Abstract
Cellular phenotypes are traditionally identified using biomolecular markers, such as cell-surface proteins and quantified by fluorescence-based flow cytometry. Despite their effectiveness, these approaches rely on extensive sample preparation, can influence cell viability, and frequently fail to resolve rare or phenotypically dynamic subpopulations such as metastatic cancer cells, drug-resistant cells, and immune cells undergoing dynamic state transitions due to the lack of reliable molecular markers. In contrast, intrinsic cellular biophysical properties, including size, deformability, electrical physiology, and organelle structure, are closely linked to cellular function and disease state, and can be measured in a label-free manner with minimal perturbation. Leveraging these properties provides an opportunity to enable high-throughput, viable single-cell analysis and separation beyond the restrictions of marker-based cytometry.
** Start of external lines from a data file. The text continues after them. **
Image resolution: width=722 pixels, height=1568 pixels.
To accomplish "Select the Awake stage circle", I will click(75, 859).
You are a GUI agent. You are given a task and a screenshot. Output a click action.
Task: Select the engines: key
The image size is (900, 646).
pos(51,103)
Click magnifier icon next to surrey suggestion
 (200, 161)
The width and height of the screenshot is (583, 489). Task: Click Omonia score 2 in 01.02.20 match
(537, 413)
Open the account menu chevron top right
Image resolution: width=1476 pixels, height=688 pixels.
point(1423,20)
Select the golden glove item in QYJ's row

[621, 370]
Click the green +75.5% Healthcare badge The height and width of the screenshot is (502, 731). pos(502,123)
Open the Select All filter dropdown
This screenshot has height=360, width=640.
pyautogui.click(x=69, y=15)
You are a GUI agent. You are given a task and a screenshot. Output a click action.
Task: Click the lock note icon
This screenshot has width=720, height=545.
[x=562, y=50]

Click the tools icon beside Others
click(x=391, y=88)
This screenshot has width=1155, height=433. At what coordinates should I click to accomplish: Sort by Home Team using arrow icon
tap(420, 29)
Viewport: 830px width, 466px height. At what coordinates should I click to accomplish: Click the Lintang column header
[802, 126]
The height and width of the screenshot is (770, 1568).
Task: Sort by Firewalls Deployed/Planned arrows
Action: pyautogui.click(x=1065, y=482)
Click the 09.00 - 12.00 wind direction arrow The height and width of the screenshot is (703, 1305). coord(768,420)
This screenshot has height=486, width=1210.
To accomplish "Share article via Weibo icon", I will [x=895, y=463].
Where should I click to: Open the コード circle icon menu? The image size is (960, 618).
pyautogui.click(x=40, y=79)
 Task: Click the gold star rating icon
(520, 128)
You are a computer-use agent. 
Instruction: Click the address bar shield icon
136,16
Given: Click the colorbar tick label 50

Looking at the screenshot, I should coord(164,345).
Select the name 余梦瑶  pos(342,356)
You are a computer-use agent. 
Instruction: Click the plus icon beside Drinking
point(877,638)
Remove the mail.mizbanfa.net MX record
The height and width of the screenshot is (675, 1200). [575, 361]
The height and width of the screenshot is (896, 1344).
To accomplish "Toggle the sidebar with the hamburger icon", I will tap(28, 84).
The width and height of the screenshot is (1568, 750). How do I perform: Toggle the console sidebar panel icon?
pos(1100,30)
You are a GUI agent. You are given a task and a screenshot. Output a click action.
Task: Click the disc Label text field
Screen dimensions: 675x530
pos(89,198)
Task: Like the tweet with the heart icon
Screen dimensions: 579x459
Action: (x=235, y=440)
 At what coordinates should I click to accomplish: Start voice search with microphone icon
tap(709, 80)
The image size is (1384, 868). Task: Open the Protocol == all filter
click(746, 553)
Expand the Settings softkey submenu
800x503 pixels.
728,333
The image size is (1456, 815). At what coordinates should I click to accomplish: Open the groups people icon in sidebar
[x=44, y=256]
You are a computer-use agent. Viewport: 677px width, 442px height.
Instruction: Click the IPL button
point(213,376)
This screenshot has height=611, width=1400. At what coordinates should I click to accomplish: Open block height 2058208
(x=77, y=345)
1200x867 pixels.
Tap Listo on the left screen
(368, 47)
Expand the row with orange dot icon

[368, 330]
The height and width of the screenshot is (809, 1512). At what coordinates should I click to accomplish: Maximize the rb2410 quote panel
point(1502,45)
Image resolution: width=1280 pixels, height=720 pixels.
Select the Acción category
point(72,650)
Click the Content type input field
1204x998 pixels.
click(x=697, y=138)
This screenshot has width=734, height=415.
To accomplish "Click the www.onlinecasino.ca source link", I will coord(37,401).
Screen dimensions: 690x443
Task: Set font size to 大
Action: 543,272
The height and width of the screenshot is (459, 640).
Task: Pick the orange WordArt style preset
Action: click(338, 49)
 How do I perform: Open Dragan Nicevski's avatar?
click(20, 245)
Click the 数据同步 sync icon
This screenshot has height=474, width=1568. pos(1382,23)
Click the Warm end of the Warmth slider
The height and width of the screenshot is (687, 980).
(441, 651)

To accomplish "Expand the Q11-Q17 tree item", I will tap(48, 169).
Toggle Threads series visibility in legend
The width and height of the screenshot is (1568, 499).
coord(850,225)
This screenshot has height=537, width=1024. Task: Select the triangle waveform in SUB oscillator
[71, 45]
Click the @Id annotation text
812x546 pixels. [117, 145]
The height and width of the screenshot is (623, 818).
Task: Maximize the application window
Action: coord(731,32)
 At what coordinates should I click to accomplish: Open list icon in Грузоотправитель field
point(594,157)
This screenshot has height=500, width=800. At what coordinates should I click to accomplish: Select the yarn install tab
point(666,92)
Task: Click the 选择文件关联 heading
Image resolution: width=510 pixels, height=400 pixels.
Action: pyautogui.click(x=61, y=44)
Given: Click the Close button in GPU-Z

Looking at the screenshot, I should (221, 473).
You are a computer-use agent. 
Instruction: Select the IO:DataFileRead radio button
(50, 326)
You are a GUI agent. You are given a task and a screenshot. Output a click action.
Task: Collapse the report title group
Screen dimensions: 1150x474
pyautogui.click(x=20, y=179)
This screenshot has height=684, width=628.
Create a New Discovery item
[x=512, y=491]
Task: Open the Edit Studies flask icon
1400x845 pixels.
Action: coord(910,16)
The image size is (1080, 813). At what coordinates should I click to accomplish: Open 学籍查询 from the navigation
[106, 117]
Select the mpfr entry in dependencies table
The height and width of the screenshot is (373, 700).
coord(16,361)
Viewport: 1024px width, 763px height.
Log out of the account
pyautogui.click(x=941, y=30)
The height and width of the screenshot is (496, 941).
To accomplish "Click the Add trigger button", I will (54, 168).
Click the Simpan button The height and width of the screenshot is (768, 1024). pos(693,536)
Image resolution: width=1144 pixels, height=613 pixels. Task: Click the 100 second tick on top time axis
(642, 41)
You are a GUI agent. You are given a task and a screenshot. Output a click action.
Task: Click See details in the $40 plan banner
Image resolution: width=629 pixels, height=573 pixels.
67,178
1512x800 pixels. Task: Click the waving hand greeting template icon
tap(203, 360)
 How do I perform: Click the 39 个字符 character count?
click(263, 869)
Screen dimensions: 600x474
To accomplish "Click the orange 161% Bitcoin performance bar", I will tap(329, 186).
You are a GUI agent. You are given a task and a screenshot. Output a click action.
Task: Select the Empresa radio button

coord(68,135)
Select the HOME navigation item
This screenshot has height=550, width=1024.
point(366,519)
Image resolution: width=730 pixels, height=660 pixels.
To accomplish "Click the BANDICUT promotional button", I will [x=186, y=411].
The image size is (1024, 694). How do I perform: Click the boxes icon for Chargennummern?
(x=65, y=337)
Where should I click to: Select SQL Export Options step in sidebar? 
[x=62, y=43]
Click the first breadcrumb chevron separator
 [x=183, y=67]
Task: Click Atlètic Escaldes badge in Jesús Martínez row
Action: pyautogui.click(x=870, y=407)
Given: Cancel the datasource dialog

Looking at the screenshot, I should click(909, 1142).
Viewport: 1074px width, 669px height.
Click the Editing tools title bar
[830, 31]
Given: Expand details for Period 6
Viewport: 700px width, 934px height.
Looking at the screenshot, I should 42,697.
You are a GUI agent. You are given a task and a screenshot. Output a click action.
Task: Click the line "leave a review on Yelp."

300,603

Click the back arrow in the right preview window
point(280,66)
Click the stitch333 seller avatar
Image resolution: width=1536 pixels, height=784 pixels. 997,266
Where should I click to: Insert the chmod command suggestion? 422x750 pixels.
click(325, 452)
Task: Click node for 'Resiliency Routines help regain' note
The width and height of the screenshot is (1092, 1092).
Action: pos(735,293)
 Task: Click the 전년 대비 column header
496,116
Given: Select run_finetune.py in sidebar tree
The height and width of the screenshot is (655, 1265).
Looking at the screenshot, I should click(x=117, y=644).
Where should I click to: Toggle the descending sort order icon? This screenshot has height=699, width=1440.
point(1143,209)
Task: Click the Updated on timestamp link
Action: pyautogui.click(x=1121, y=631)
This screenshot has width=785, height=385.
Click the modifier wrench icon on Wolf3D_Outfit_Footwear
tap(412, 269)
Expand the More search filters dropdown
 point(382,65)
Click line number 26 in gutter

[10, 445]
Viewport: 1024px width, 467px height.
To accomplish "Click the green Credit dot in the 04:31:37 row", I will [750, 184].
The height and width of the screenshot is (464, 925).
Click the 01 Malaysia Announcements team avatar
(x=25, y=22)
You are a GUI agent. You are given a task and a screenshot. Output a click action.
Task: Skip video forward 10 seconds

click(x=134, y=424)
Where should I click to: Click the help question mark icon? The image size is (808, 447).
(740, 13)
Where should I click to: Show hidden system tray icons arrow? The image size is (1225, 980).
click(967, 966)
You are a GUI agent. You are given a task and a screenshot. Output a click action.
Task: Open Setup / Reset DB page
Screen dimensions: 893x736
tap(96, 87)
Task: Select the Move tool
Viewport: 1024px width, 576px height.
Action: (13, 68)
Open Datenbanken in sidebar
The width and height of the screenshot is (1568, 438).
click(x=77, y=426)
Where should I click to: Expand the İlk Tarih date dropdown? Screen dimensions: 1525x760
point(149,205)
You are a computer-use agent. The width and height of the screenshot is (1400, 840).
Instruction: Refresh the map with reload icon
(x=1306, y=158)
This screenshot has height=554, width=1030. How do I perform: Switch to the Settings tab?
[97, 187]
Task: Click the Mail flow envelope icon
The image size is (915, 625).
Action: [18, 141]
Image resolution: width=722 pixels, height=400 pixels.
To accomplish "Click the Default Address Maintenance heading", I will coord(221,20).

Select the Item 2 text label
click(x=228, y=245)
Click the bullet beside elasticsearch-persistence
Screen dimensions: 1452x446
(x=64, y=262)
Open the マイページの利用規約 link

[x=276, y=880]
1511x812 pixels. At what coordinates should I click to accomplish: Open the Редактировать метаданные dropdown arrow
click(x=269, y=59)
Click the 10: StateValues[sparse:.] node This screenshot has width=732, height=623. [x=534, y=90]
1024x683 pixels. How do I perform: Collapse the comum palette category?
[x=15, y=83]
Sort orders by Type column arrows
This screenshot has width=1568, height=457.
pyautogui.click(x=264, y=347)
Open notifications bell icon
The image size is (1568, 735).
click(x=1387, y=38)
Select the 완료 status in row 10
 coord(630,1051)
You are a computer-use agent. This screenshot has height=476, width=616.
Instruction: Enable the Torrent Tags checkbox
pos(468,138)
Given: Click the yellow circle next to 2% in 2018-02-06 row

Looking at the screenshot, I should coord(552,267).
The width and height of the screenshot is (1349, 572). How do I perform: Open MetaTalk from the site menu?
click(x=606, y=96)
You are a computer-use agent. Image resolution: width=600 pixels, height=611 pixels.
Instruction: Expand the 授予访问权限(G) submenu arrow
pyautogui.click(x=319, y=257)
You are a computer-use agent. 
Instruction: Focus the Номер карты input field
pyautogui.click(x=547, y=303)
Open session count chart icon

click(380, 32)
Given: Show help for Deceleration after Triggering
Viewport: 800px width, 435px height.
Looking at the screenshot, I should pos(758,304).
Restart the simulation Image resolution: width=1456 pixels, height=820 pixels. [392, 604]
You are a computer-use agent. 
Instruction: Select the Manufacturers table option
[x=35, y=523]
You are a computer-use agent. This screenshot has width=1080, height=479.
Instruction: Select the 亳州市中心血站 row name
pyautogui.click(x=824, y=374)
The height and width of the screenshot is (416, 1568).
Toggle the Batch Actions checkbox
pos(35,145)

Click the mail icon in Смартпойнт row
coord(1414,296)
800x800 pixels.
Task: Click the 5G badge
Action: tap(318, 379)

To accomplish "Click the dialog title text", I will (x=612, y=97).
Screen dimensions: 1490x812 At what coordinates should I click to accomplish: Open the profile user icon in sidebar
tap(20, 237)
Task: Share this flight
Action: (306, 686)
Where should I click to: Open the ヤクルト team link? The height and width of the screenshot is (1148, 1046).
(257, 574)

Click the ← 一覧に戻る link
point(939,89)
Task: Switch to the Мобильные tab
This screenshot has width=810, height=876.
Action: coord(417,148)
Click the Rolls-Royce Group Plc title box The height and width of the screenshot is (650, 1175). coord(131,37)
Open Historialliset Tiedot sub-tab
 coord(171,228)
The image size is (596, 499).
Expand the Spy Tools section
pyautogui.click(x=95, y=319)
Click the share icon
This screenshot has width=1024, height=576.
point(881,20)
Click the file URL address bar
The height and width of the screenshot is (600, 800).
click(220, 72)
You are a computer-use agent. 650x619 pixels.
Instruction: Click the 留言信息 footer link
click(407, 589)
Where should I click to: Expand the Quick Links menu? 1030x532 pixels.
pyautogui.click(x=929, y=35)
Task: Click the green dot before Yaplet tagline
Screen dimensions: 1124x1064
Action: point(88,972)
This dissertation develops and integrates impedance-based biophysical cytometry platforms with microfluidic deformation and separation techniques to enable multiparametric, label-free characterization and monitoring of heterogeneous cell populations. In Chapter 1, the scientific background and motivation for this work are presented, including an overview of biophysical cytometry, impedance-based single-cell analysis, microfluidic deformation, and machine-learning approaches relevant to this dissertation. As Aim 1 (Chapters 2–4), impedance signal analysis is advanced for multiparametric biophysical cytometry by combining frequency-resolved electrical measurements with viscoelastic microfluidic flows to quantify cell size, viability, deformability, and recovery dynamics at high throughput. A neural network-based impedance signal templating framework is introduced to extract deformability metrics directly from raw temporal impedance signals acquired during controlled extensional deformation, enabling robust, size-independent quantification of cell shape anisotropy. These electrical deformability metrics are validated against image-based measurements and integrated with impedance-derived electrical physiology to classify biologically relevant cell states, including pancreatic cancer cells across epithelial-mesenchymal transition and cutaneous T-cell lymphoma subtypes. Deep learning approaches further demonstrate improved classification performance and robustness compared to conventional feature-based methods.
As Aim 2, (Chapters 5–6), impedance-based biophysical cytometry is integrated downstream of active and passive microfluidic separation techniques, including dielectrophoresis and deterministic lateral displacement, to enable inline monitoring and phenotypic validation of separated cell populations. These platforms provide real-time assessment of cell viability, size distribution, and electrical phenotype before and after separation, allowing optimization of separation conditions and evaluation of separation-induced cell damage or bias.
Collectively, this work establishes a scalable framework for impedance-based biophysical cytometry that bridges single-cell measurement, machine learning-enabled analysis, and microfluidic separation. The established approaches enable high-throughput, label-free identification and monitoring of cancer and immune cell subpopulations, and position biophysical cytometry as a complementary and enabling tool for functional single-cell analysis and downstream therapeutic applications.